His conclusion is sound -- that the company is motivated pretty much by self interest, but that its activities may well promote the public good to some degree.
But there is a dimension to the issue to which this analysis, and most others, seems oblivious. There is an underlying assumption that large companies should favor IP rights, so when they do not it is "man bites dog." In fact, the attitude of large companies to IP is complex and not necessarily favorable.
In the age of the Internet, large firms favor copyright because it is a vital part of having a product to sell. If anyone with a computer can take your product, you have no business.
Patents are different. Exploiting a patent requires capital, factories, customer lists, a brand name. IBM has all these things, as do other industrial giants, but an outside inventor has none of them.
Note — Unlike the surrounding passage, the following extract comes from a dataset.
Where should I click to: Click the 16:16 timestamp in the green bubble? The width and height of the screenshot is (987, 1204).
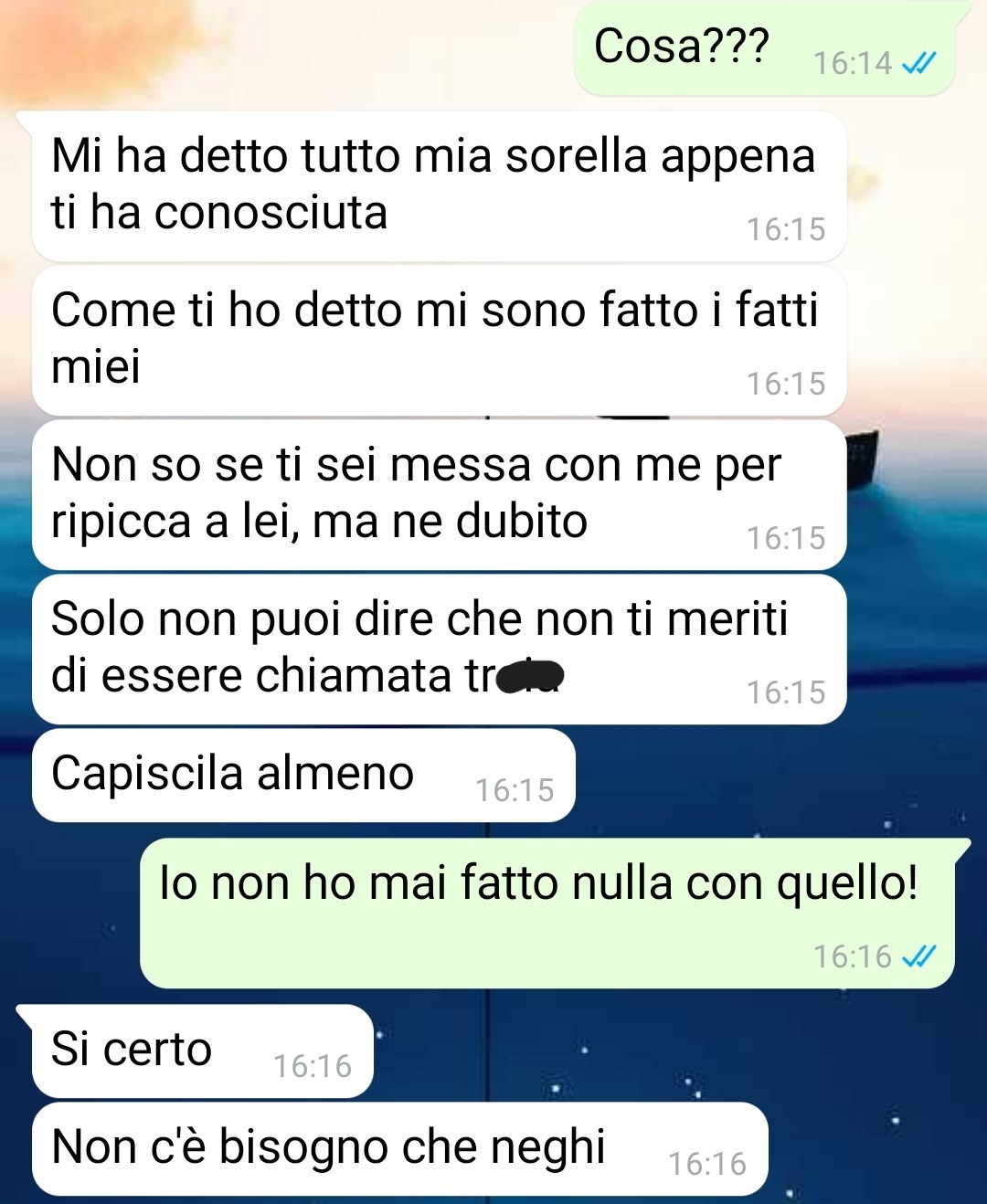[852, 956]
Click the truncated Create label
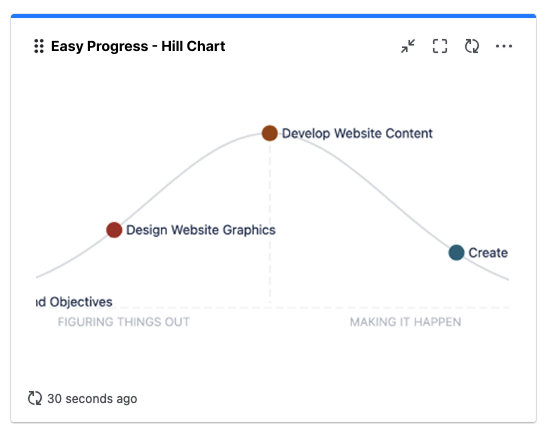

Patents are the mechanism by which the outsiders can bargain with the IBMs of the world and get a share of the returns from an innovation. The inventor supplies the patent; IBM the capital, the brand name, and the customers.
But now imagine a world without patents. The outside inventor has nothing to sell, and thus will not exist. Inventors will work for large firms or not at all, and will be paid as employees, not as contributors of intellectual capital. Granted, the large company cannot protect the inventions made in its labs, but it has many other sources of market power, and any loss from the lack of protection is compensated for by the ability to take the creative work of other companies that have less in the way of capital, or brand recognition, or long-standing customer relations.
One of the silliest of doctrines in a long line of antitrust folly is the argument that IP is "anti-competitive." IP is a mechanism that enables and enhances competition by creating a new form of market power, a form particularly important to start-ups, that counterweights the more conventional forms.
Granted the many difficulites of implementing a patent sytem -- and PFF was an early participant in KSR, urging the Supreme Court to tighten up the nonobviousness test -- it is a crucial factor in maintaining an open industrial structure. Here, as elsewhere, the anti-IP crowd represents the forces of entrenched privilege that want to pull up the ladder.